BPBD Bali Salurkan Bantuan Logistik bagi Korban Longsor dan Banjir Bandang Tabanan

TABANAN (16 Januari 2026) – Pemerintah Provinsi Bali melalui Badan Penanggulangan Bencana Daerah (BPBD) Provinsi Bali bergerak cepat memberikan dukungan bagi masyarakat terdampak bencana di Kabupaten Tabanan.
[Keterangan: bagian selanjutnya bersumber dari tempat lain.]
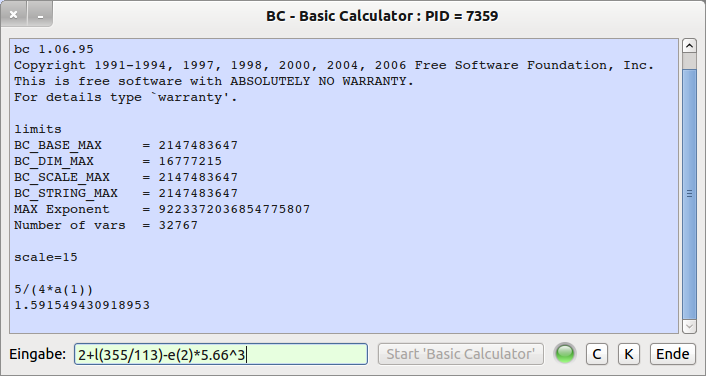This screenshot has width=706, height=376.
Task: Click the K button
Action: (629, 354)
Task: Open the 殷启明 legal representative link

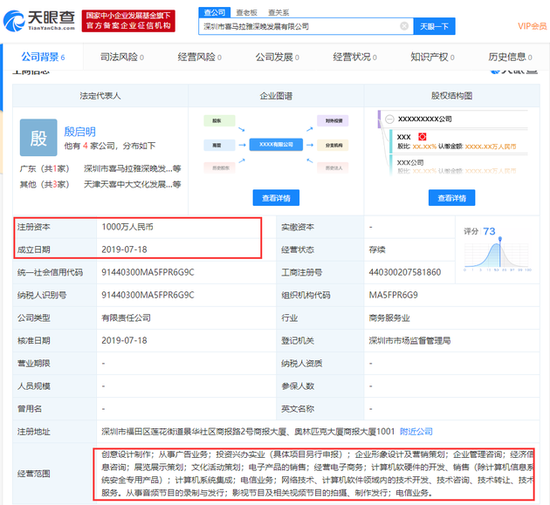Action: coord(80,132)
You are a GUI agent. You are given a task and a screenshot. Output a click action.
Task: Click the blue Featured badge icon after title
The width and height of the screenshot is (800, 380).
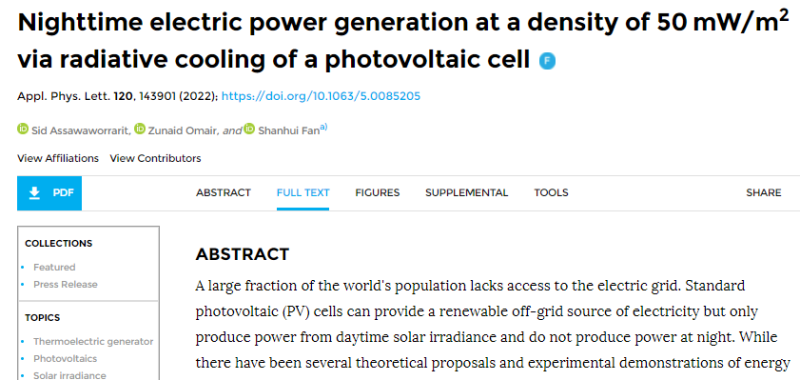[x=547, y=62]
Langkah ini diambil menyusul terjadinya rangkaian bencana tanah longsor dan banjir bandang yang menerjang wilayah Kecamatan Pupuan dan Selemadeg Barat pada Kamis, 15 Januari 2026.

Berdasarkan data yang dihimpun Pusat Pengendalian Operasi Penanggulangan Bencana (Pusdalops PB) BPBD Bali, bencana tersebut dipicu oleh intensitas hujan tinggi. Meski dilaporkan tidak ada korban jiwa, dampak material yang ditimbulkan cukup signifikan, meliputi kerusakan rumah warga, terputusnya akses jalan, hingga kerusakan jembatan yang mengganggu aktivitas dan keselamatan warga setempat.

Menindaklanjuti laporan tersebut, Tim Reaksi Cepat (TRC) BPBD Provinsi Bali segera turun ke lokasi untuk melakukan koordinasi intensif dan assessment bersama BPBD Kabupaten Tabanan. Sebagai upaya pemulihan awal dan pemenuhan kebutuhan mendesak, BPBD Bali telah menyalurkan bantuan logistik kepada para korban.

Bantuan awal yang disalurkan terdiri dari: 20 Paket Sembako untuk mendukung kebutuhan pangan masyarakat terdampak. 20 Lembar Terpal guna membantu warga yang rumahnya mengalami kerusakan struktural atau untuk penanganan darurat di titik longsor.

Kepala Pelaksana (Kalaksa) BPBD Provinsi Bali, I Gede Agung Teja Bhusana Yadnya, menegaskan bahwa fokus utama saat ini adalah memastikan keselamatan warga dan mengembalikan aksesibilitas yang terputus.

“Kami terus bersinergi dengan rekan-rekan BPBD Kabupaten Tabanan dan instansi terkait untuk memantau situasi di lapangan. Bantuan logistik ini diharapkan dapat meringankan beban awal masyarakat sembari kami melakukan evaluasi untuk langkah pemulihan selanjutnya,” jelasnya.

Pihak BPBD juga menghimbau kepada masyarakat, khususnya yang berada di wilayah rawan longsor dan perbukitan, untuk tetap waspada mengingat cuaca ekstrem yang masih berpotensi terjadi di wilayah Bali dalam beberapa hari kedepan.